## AUFGABEN
A: Welche zwei Studiengänge nennt der Text über RIASEC als Beispiele dafür, dass forschende mit praktischen Interessen verbunden werden?
B: Schreiben Sie bitte einen Abschnitt aus dem Text über RIASEC wortgetreu ab: Beginnen Sie bei den Worten „RIASEC unterscheidet verschiedene“ und hören Sie nach „die Mosaikkarriere beschrieben.“ auf.

## DOKUMENT
RIASEC unterscheidet verschiedene Typen:

  • Realistic
  • Investigative
  • Artistic
  • Social
  • Enterprising
  • Conventional

Nur sollte man nicht mehr nur an einesm sondern gleich an zwei Dreiecke für den Einstieg in die Arbeitswelt denken. Das macht möglich, was früher undenkbar war: Der Medizintechniker (realistic, praktisch-mechanisch) wird durch die Kombination mit einem Aufbaustudium  3D-Visualisierung „künstlerisch“. Einige der modernen Studiengänge verbinden von vornherein z.B. forschende mit praktischen Interessen. Zu nennen wäre die Bionik und auch Biotechnologie. Alles ist zu fast allen Seiten offen;  das Interessante ist mehr oder mehr die Kombi aus A und B und vielleicht noch C, wie etwa schon in meinem Beitrag über den Meister in Serie bzw. die Mosaikkarriere beschrieben.

Was bedeutet das für den Berufseinstieg? Definieren Sie das für Sie am meisten passende Dreieeck. Je schwächer dies in seiner berufsqualifizierenden Wirkung ist, desto eher nehmen Sie sich ein Fach, einen Master oder Weiterbildung aus einem zweiten Dreieck dazu. Beispiel: Kunst (artificial) und Kulturmanagement (Enterprising).

## DATENTEIL
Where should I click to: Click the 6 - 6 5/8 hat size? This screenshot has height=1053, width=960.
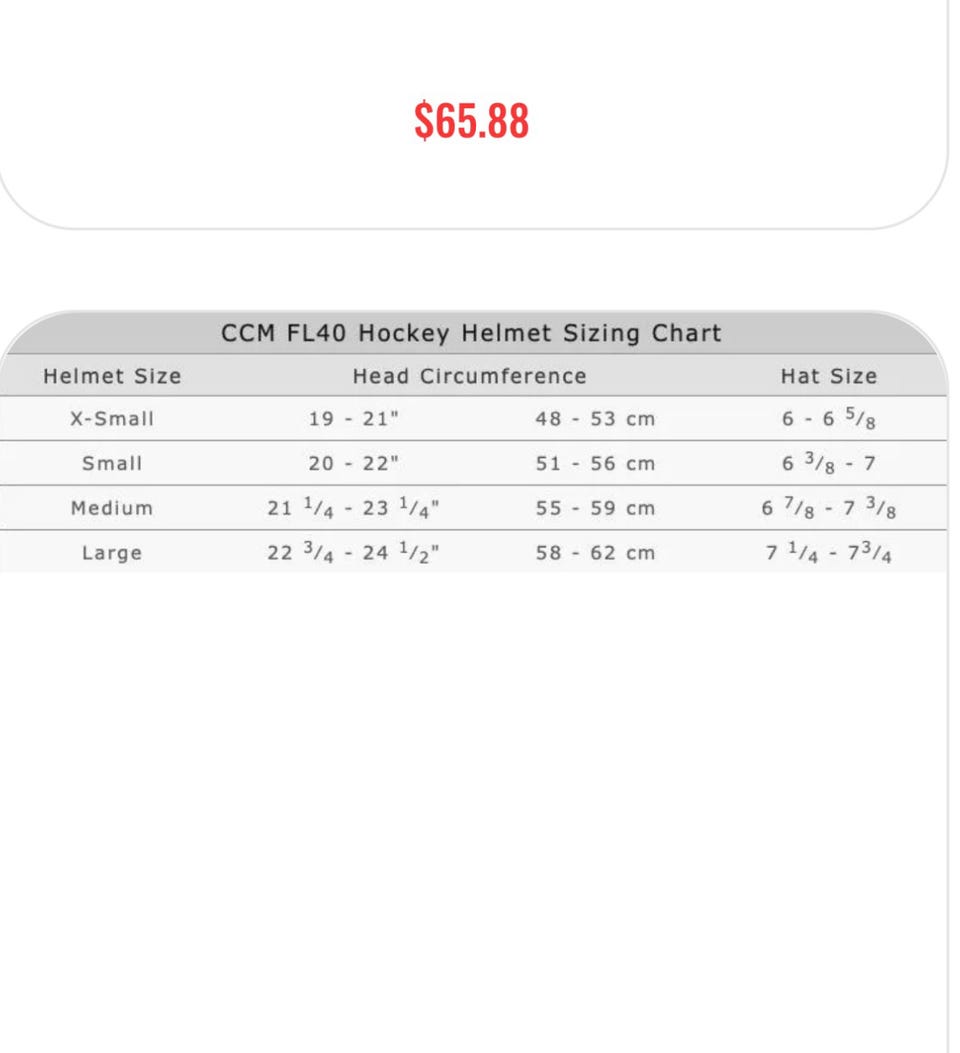click(829, 420)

## LÖSUNGEN
A: Bionik und Biotechnologie.

B:
RIASEC unterscheidet verschiedene Typen:

  • Realistic
  • Investigative
  • Artistic
  • Social
  • Enterprising
  • Conventional

Nur sollte man nicht mehr nur an einesm sondern gleich an zwei Dreiecke für den Einstieg in die Arbeitswelt denken. Das macht möglich, was früher undenkbar war: Der Medizintechniker (realistic, praktisch-mechanisch) wird durch die Kombination mit einem Aufbaustudium  3D-Visualisierung „künstlerisch“. Einige der modernen Studiengänge verbinden von vornherein z.B. forschende mit praktischen Interessen. Zu nennen wäre die Bionik und auch Biotechnologie. Alles ist zu fast allen Seiten offen;  das Interessante ist mehr oder mehr die Kombi aus A und B und vielleicht noch C, wie etwa schon in meinem Beitrag über den Meister in Serie bzw. die Mosaikkarriere beschrieben.